DIRECTIONS – Your copy should start at the line with "Where should I click to: Open" and end at the line with "At what coordinates" in the data below. Transcribe only those lines, exactly, pictures excluded.

RECORDS SUPPLIED –
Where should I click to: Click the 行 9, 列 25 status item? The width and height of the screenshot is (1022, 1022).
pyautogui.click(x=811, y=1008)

==

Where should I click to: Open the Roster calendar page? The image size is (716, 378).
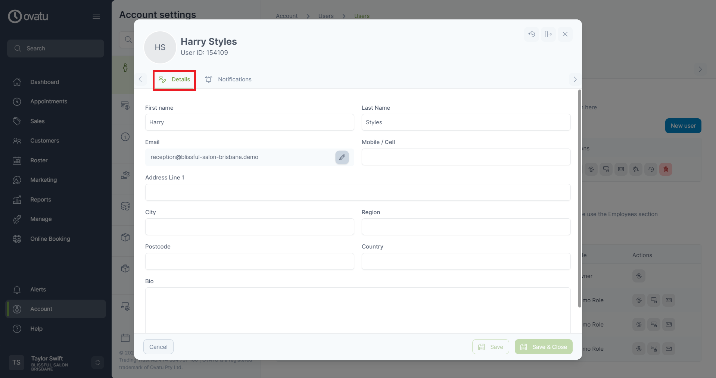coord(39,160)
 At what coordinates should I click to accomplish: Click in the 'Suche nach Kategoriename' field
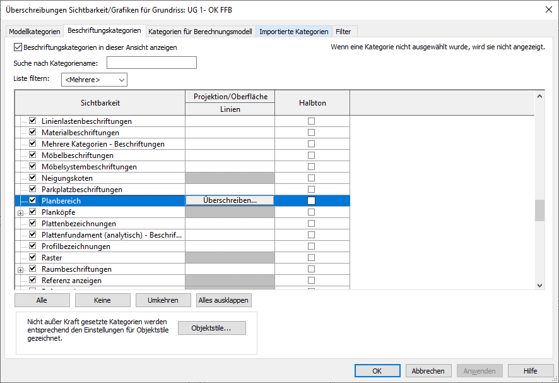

WORKED SOLUTION –
Where should I click to: Open the Roster calendar page? The image size is (716, 378).
coord(39,160)
 At what coordinates should I click to accomplish: Click in the 'Suche nach Kategoriename' field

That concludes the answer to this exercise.